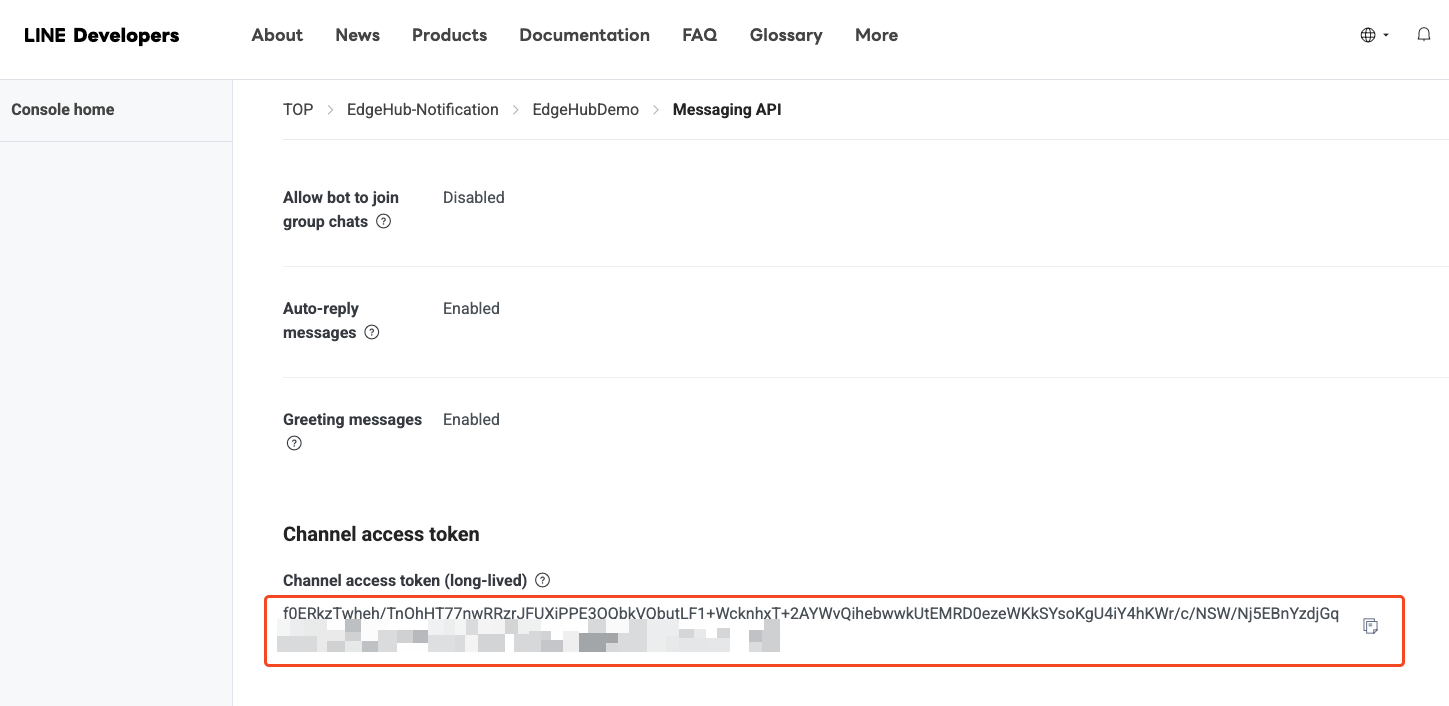Viewport: 1449px width, 706px height.
Task: Open help for Auto-reply messages
Action: [x=371, y=332]
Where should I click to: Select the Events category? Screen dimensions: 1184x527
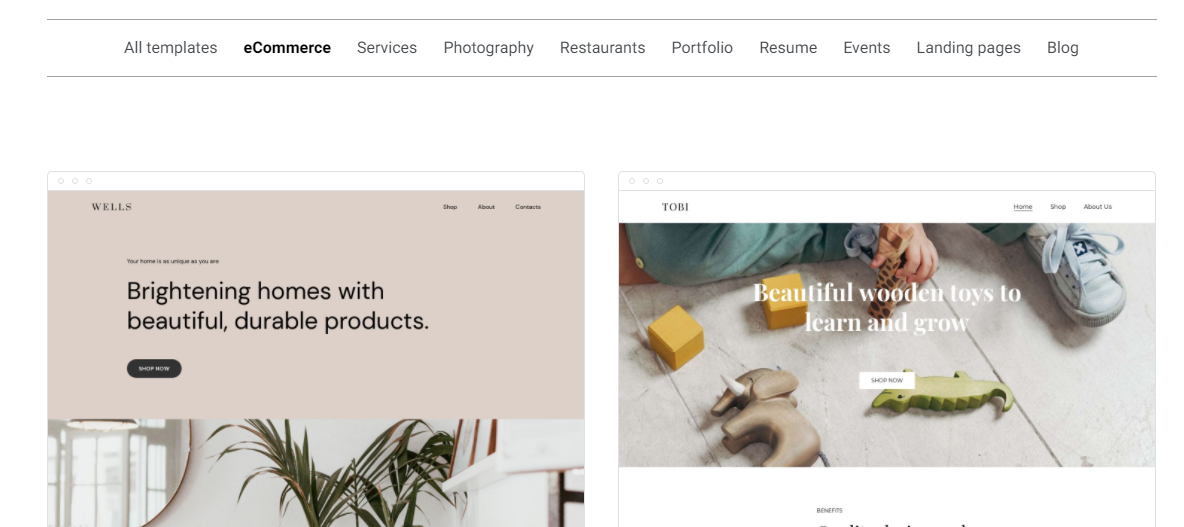(x=866, y=48)
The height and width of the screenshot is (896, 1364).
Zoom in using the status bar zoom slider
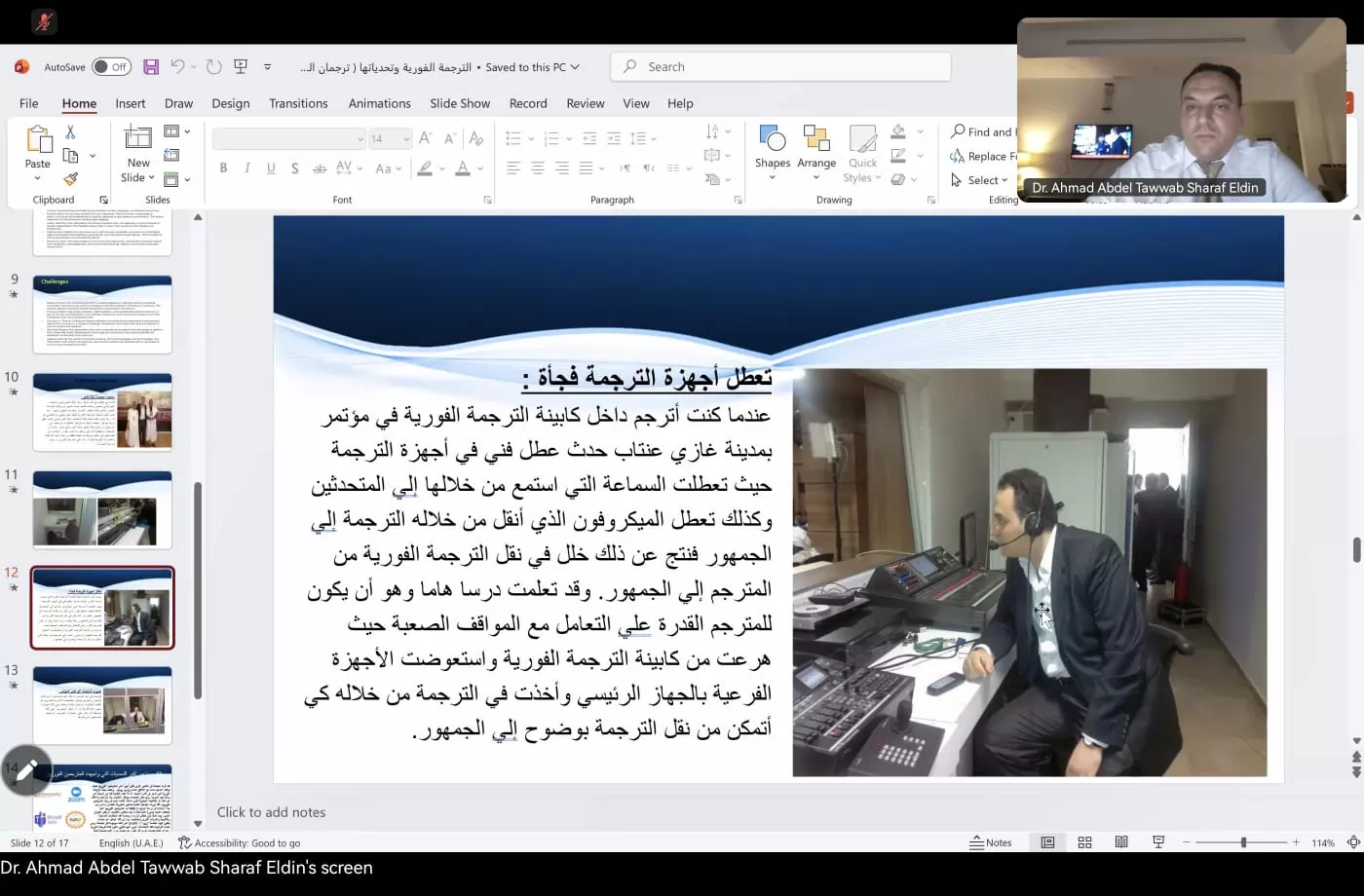[x=1295, y=841]
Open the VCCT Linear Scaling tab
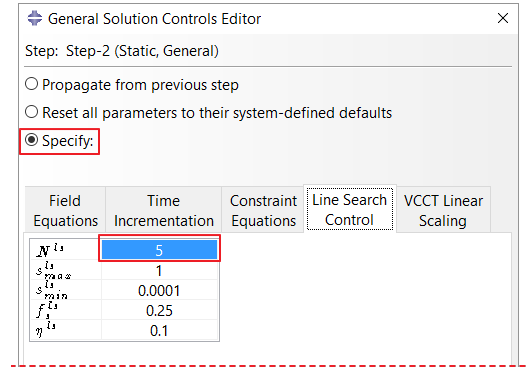This screenshot has height=368, width=531. pos(443,210)
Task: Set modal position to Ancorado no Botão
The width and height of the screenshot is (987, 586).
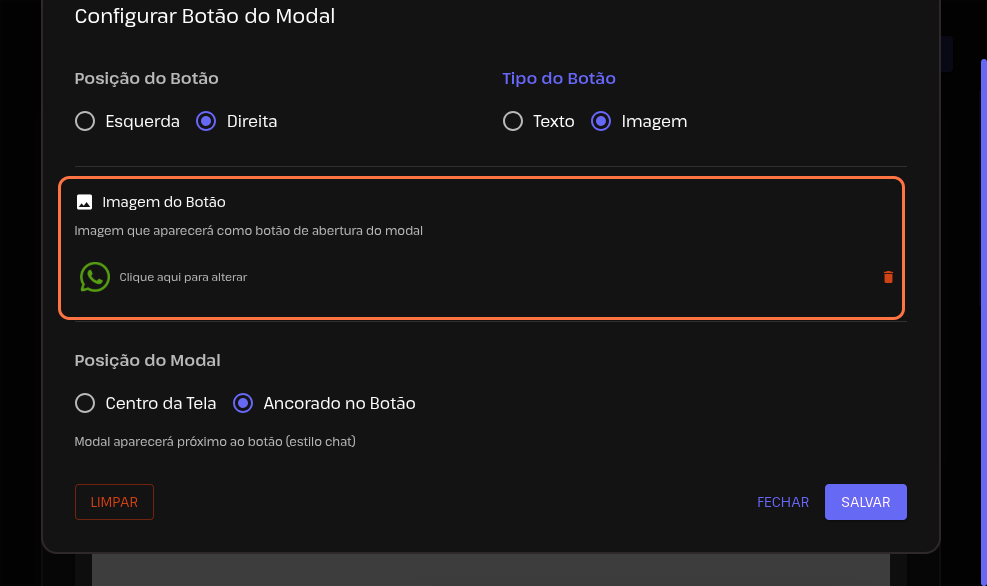Action: tap(243, 403)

----

TASK TO CARRY OUT ->
Nothing but the lines from the one containing "The height and" through the last line of the records should appear in the copy, exactly as written and without pictures.

RESULT ->
The height and width of the screenshot is (896, 1364).
Zoom in using the status bar zoom slider
[x=1295, y=841]
Open the VCCT Linear Scaling tab
This screenshot has height=368, width=531. pos(443,210)
Task: Set modal position to Ancorado no Botão
The width and height of the screenshot is (987, 586).
Action: tap(243, 403)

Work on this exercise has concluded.